映画館では上映前に甘いポップコーン…これで片頭痛の痛みは軽減する

映画観賞は甘いポップコーンを食べながら
映画観賞は甘いポップコーンを食べながら

 映画を見ると、激しい頭痛が起きることがあるのですが……。

 先日、患者さんからこんな相談を受けました。実はこれ、片頭痛に悩まされている患者さんから多く受ける相談なのです。

 映画館で映画を見るとき、場内は照明を落とした真っ暗な状態になっています。その暗い中で大きなスクリーンから映画が流れると、光をことさら強く感じてしまいます。

 さらにいうと、音の問題もある。最近の映画館は音響にこだわって、“良い音”を追求する流れになっていますよね。片頭痛と縁のない人にとっては、臨場感を存分に体感できるありがたいもの。ところが、片頭痛持ちの人にとっては、脳が瞬時に興奮して頭痛を誘発させる可能性が高くなってしまうのです。

 特に、スクリーンが大きくなって映像がより鮮明に、そして音響が良くなったここ10年ほどで、同様の悩みをよく相談されるようになりました。

 冒頭の患者さんに、「映画では必ず片頭痛が起きますか?」と聞いてみると、「映画館にはよく行きますが、毎回必ずではありません」。そこで、過去に映画館でひどい頭痛が起きたときのことを思い出してもらったのです。

 すると、ポイントは空腹にあることがわかりました。強い光、大きな音に加え、空腹は片頭痛誘発因子のひとつ。血糖値が低下すると脳血管が拡張し、血管周囲の三叉神経を刺激、結果この情報を大脳が読み取り、興奮状態から危険信号としての頭痛に変わるのです。この患者さんもそれに当てはまるのではないかと考えた私は、映画を見る際には空腹にならないようにアドバイスしました。

 映画館には甘いポップコーンが販売されていますよね。空腹なら、そういったものを食べながら観賞するのもいいし、観賞前にアメ玉をひとつ食べるだけでも誘発リスクは減少します。空腹による頭痛をすぐに和らげるのには、糖分を摂取して血糖値を上げるのが効果的だからです。むろん、大きな音や強い光というリスクはまだありますが、この患者さんの場合は空腹が大きな引き金となるようなので、そうしたアドバイスをしました。空腹を避けるようになってからは、ひどい頭痛はあまり起きてないということです。

 片頭痛は、誘発因子が2つ以上重なると、より痛みが出やすくなるといわれています。だから、どういうときに痛みが出ているかをチェックし、考えられる誘発因子の数をできる限り少なくすることが重要。

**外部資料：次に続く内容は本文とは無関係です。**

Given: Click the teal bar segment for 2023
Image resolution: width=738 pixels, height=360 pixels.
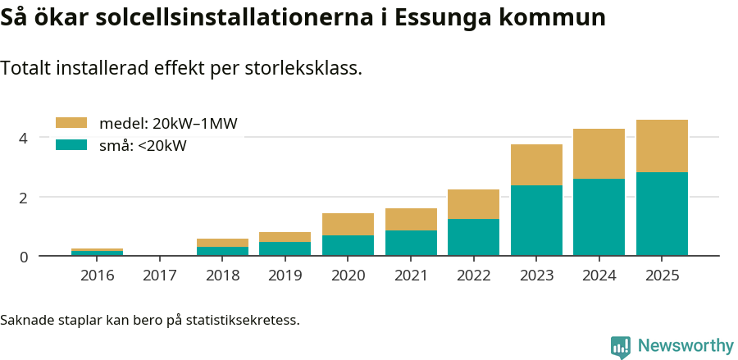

 今回の強い光、大きな音、空腹に加え、前回は香りも誘発因子になるとお話ししました。さらに、睡眠不足や睡眠過剰、ストレス、疲労、人混み、たばこ、女性であれば月経前……。

 ワインを飲みながらチョコレートやチーズ、ナッツを食べると片頭痛がひどくなるという方もいらっしゃいましたが、ワイン、チョコレート、チーズ、ナッツなどの血管拡張因子であるチラミンやポリフェノールを含む食品はいずれも片頭痛の誘発因子です。人によって何が片頭痛をより誘発するかは異なります。自分にとっての要注意な誘発因子を知ることが、片頭痛とうまく付き合っていくコツのひとつといえるでしょう。

清水俊彦

清水俊彦

東京女子医大脳神経外科客員教授。「汐留シティセンターセントラルクリニック」の頭痛外来には全国から患者が訪れる。